Context:
Recently, India loaded the core of its long- delayed prototype fast breeder reactor (PFBR) vessel.
Background: –
Large-scale use of nuclear power is accompanied by a difficult problem: waste management.
About Nuclear Waste: –
- In a fission reactor, neutrons bombard the nuclei of atoms of certain elements. When one such nucleus absorbs a neutron, it destabilises and breaks up, yielding some energy and the nuclei of different elements.
- For example, when the uranium-235 (U-235) nucleus absorbs a neutron, it can fission to barium-144, krypton-89, and three neutrons. If the ‘debris’ (barium-144 and krypton-89) constitute elements that can’t undergo fission, they become nuclear waste.
- Fuel that is loaded into a nuclear reactor will become irradiated and will eventually have to be unloaded. At this stage it is called spent fuel.
- The spent fuel contains all the radioactive fission products that are produced when each nucleus breaks apart to produce energy, as well as those radioactive elements, produced when uranium is converted into heavier elements following the absorption of neutrons and subsequent radioactive decays.
- Handling the spent fuel is the main challenge: it is hot and radioactive, and needs to be kept underwater. Once it has cooled, it can be transferred to dry casks for longerterm storage.

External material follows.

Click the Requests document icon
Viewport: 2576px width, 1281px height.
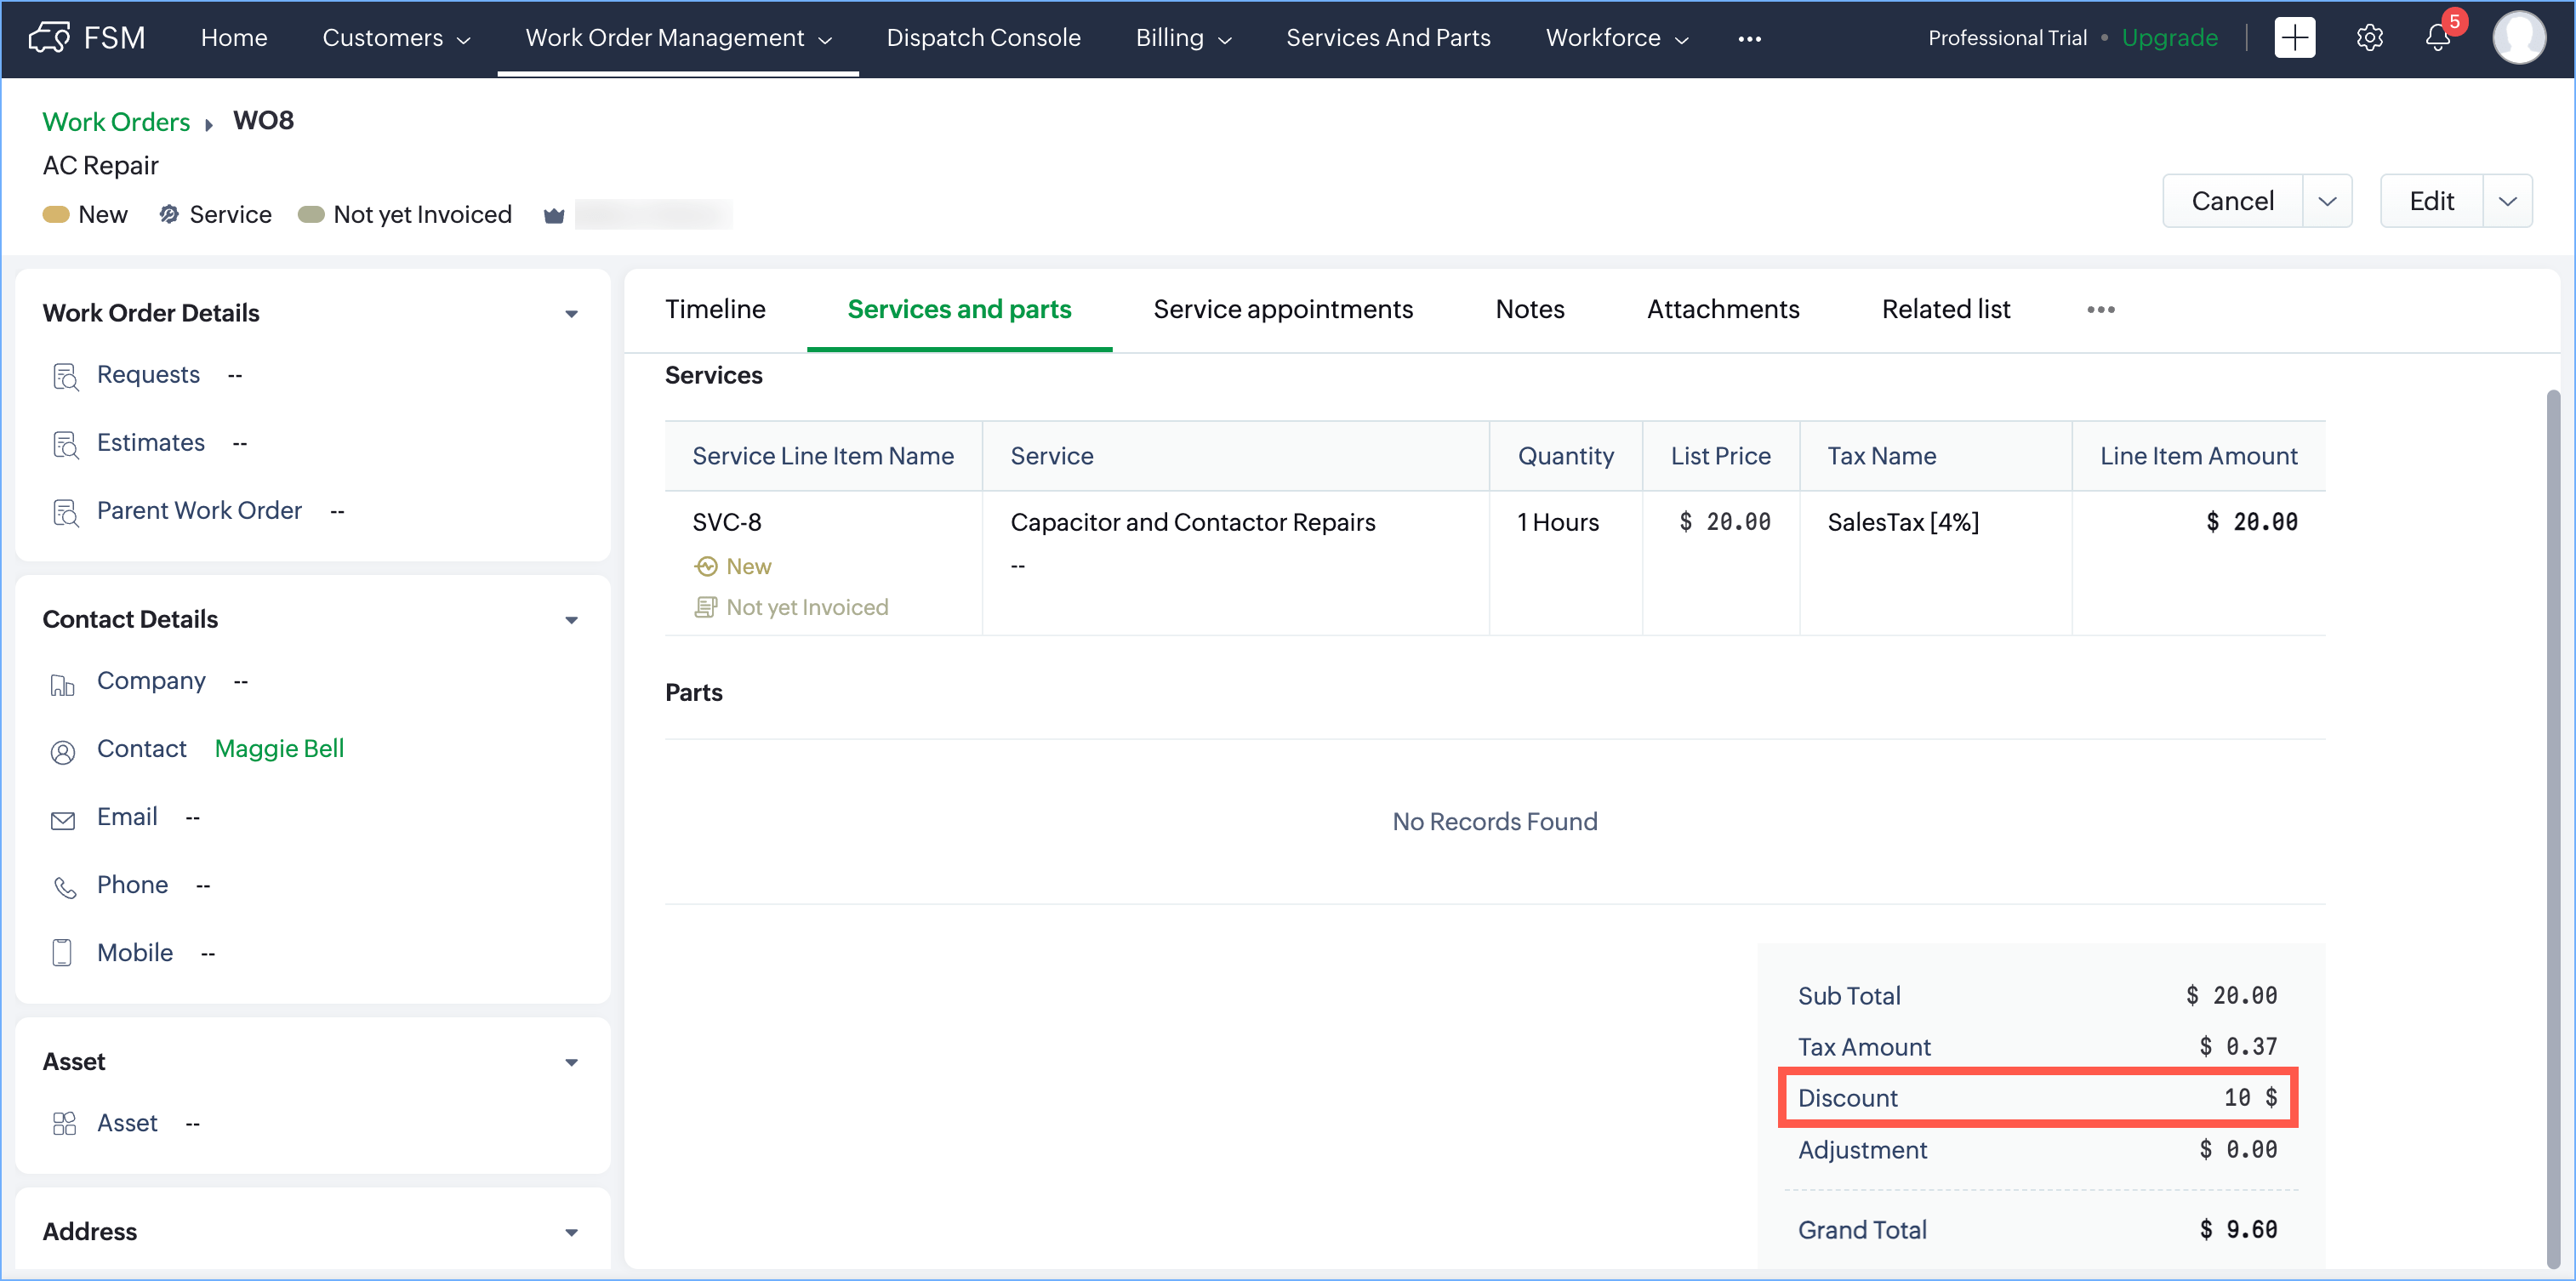(x=65, y=376)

- All countries with longstanding nuclear power programmes have accumulated a considerable inventory of spent fuel. For example, the U.S. had 69,682 tonnes (as of 2015), Canada 54,000 tonnes (2016), and Russia 21,362 tonnes (2014).
- Depending on radioactivity levels, the storage period can run up to a few millennia, meaning they have to be isolated from human contact for periods of time that are
longer than anatomically modern Homo sapiens have been around on the planet.

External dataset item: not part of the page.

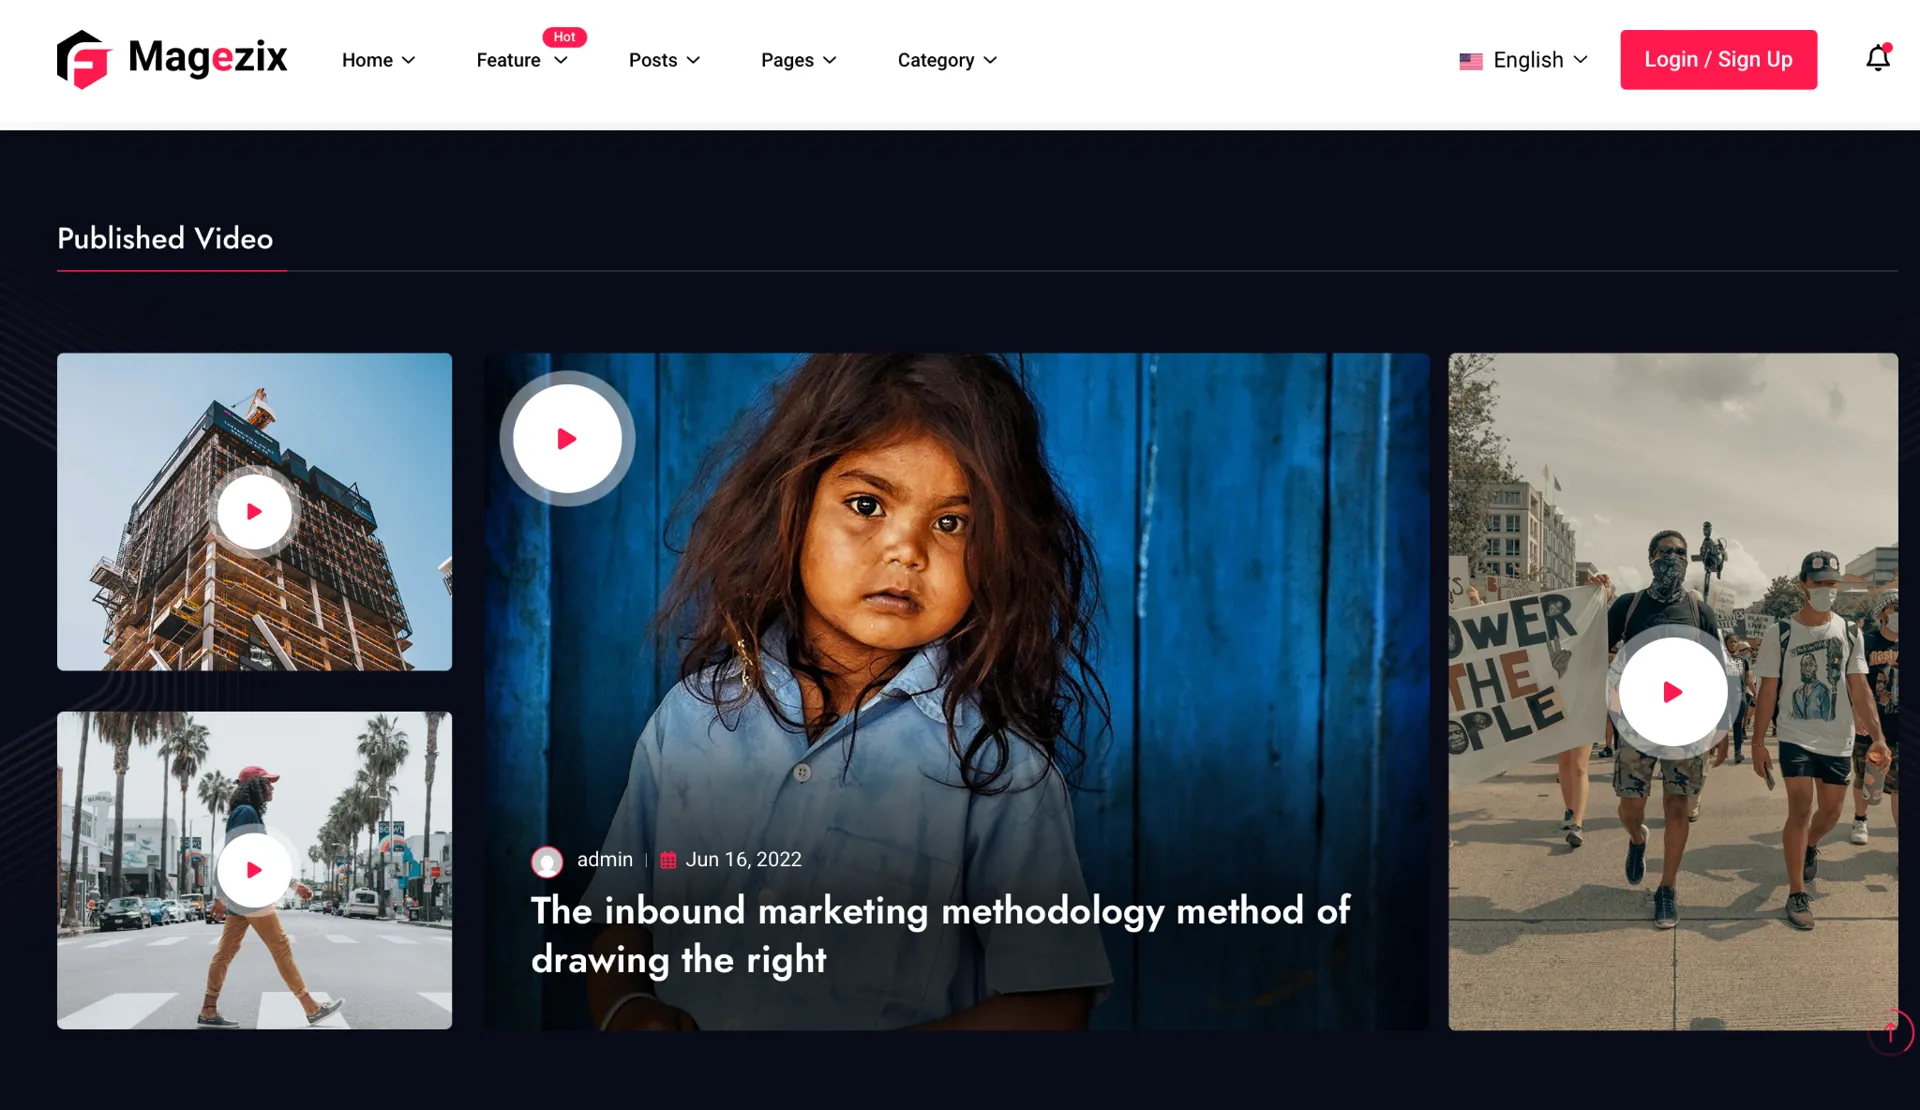Viewport: 1920px width, 1110px height.
Task: Click the red calendar date icon
Action: (x=668, y=860)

How is nuclear waste dealt with?
- Once spent fuel has been cooled in the spent-fuel pool for at least a year, it can be moved to dry-cask storage, and is placed inside large steel cylinders and surrounded by an inert gas. The cylinders are sealed shut and placed inside larger steel or concrete chambers.
- Reprocessing — the name for technologies that separate fissile from non-fissile material in spent fuel — is another way to deal with the spent fuel. Here, the material is chemically treated to separate fissile material left behind from the non-fissile material. Because spent fuel is so hazardous, reprocessing facilities need specialised protections and personnel of their own. Such facilities present the advantage of higher fuel efficiency but are also expensive.